OpenAI, which is heavily funded by Microsoft, caused a sensation after launching ChatGPT, setting off a wave of AI competitions. Large technology companies have touted their breakthroughs in AI technology. Meta showcased their latest progress in image segmentation and computer vision.
Meta announced an AI model called Segment Anything Model (SAM) that can recognize single objects in images and videos, even objects that have not been encountered in AI training in the past.
According to Meta’s official blog post, SAM is an image segmentation AI model that can circle specific objects in an image based on text prompts or user clicks.
Image segmentation is a computer vision (CV) process that involves dividing an image into multiple segments or regions that correspond to specific objects, in order to make the image easier to analyze or process.
Meta believes that image segmentation technology can help understand web content, develop AR applications, edit images, and automatically locate and track animals or objects in videos for academic research.
Usually, establishing an accurate image segmentation model requires highly specialized work by experts. Now through SAM, Meta hopes to reduce the requirement for professional training and knowledge in image segmentation, and promote the further development of computer vision.
In addition to SAM, Meta also creates a training data set named SA-1B (Segment Anything 1-Billion mask dataset).
This includes 11 million images licensed from a major photo company and 1.1 billion segmentation masks generated using image segmentation models.
The code for SAM is currently on GitHub, and the demo site is free to try out. Meta will make SAM and SA-1B available for research under the Apache 2.0 license.
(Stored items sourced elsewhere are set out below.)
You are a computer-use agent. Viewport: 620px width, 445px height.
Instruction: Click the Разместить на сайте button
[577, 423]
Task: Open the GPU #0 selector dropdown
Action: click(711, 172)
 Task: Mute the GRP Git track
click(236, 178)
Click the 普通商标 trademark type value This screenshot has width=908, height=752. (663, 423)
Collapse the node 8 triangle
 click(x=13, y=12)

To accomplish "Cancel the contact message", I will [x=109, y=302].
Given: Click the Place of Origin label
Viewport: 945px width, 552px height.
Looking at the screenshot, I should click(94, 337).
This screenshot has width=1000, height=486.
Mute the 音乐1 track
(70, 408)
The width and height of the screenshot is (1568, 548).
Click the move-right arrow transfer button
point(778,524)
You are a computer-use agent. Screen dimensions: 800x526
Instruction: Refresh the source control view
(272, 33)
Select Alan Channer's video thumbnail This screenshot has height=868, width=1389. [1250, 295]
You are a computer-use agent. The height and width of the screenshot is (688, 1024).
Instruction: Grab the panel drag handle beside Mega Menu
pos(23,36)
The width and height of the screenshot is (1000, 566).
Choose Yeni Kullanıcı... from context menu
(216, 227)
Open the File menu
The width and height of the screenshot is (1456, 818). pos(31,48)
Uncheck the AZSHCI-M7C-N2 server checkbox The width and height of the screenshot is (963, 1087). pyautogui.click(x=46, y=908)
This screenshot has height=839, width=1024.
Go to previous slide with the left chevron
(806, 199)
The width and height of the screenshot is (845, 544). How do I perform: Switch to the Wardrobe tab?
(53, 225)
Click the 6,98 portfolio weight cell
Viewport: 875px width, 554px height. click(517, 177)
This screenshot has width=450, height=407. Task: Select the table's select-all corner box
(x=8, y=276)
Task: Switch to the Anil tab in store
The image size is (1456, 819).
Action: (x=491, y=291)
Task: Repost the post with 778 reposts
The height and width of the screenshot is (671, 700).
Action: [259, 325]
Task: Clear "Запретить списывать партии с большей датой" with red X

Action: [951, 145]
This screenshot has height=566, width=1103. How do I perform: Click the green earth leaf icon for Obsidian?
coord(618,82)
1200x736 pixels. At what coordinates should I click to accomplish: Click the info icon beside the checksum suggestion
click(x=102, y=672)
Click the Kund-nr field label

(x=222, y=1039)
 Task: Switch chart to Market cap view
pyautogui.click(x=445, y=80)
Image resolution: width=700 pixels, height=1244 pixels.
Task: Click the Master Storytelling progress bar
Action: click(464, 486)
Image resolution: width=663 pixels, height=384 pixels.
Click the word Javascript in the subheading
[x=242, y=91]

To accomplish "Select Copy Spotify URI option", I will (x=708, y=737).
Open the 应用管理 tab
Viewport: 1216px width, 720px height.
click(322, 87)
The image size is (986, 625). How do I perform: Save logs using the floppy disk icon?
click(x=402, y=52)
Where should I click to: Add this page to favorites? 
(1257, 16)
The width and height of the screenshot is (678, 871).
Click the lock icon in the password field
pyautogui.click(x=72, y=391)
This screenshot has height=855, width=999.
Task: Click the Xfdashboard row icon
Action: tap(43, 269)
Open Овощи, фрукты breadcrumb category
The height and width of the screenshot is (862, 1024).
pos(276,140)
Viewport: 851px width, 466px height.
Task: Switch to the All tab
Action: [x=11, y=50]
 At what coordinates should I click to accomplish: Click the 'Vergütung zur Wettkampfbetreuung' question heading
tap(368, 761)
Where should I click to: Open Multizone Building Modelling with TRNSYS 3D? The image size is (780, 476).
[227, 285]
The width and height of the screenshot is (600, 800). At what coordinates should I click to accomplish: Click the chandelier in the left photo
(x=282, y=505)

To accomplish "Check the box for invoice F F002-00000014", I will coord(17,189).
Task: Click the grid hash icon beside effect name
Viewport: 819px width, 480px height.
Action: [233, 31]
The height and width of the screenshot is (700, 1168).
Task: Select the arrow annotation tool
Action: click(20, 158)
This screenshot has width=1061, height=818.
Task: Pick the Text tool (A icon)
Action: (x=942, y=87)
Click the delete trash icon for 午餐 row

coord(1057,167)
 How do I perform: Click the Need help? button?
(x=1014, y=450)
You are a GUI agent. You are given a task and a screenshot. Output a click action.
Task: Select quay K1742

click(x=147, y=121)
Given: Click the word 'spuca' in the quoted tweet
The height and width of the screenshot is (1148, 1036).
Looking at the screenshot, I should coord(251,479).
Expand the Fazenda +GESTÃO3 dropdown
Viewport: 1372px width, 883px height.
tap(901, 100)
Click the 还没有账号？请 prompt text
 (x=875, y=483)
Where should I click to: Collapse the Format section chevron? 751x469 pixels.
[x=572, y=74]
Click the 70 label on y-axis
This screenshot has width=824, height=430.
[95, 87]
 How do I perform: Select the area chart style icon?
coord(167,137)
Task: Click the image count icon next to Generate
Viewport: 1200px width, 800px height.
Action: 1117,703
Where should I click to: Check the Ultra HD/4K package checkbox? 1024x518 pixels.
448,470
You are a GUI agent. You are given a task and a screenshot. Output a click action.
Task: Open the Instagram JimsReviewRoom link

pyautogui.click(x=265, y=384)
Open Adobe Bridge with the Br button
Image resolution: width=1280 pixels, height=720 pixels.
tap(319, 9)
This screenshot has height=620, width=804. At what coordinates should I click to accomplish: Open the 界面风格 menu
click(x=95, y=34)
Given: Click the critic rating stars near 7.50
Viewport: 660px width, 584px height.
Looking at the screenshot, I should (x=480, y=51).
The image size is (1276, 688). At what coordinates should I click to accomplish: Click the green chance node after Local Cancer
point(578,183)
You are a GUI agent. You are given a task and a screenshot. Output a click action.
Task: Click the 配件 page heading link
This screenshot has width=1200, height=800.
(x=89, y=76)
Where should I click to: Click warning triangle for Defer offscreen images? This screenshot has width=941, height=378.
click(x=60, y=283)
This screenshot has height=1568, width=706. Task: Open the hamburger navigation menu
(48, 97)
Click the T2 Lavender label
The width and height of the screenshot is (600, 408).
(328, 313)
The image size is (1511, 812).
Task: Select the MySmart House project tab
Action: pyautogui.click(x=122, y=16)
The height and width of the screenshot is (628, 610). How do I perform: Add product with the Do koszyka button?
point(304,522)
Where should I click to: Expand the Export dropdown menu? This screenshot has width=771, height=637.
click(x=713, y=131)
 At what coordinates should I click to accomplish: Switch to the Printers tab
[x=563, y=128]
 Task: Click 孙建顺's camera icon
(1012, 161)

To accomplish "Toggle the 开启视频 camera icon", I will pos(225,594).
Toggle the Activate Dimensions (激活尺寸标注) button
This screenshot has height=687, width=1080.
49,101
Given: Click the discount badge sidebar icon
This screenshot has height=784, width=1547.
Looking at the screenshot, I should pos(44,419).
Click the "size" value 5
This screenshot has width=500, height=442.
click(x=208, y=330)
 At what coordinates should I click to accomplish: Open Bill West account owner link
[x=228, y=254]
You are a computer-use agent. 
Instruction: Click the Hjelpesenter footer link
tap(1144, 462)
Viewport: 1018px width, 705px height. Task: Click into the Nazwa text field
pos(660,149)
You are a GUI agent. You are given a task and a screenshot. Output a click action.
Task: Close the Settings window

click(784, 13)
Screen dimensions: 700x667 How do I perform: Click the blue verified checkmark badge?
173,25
Reuters reported that Meta CEO Mark Zuckerberg emphasized the importance of incorporating Generative AI into the company’s services this year, although no commercial products using Generative AI have been released yet.
But Meta already uses SAM-like technology on the Facebook platform for photo tagging, content moderation, and confirmation of recommended posts on Facebook and Instagram.
Although image segmentation technology is not new, SAM is able to identify objects that do not exist in the training data set and is open to academic research, which has become the biggest highlight of this technology.
The release of the SA-1B is also expected to drive a new generation of computer vision applications.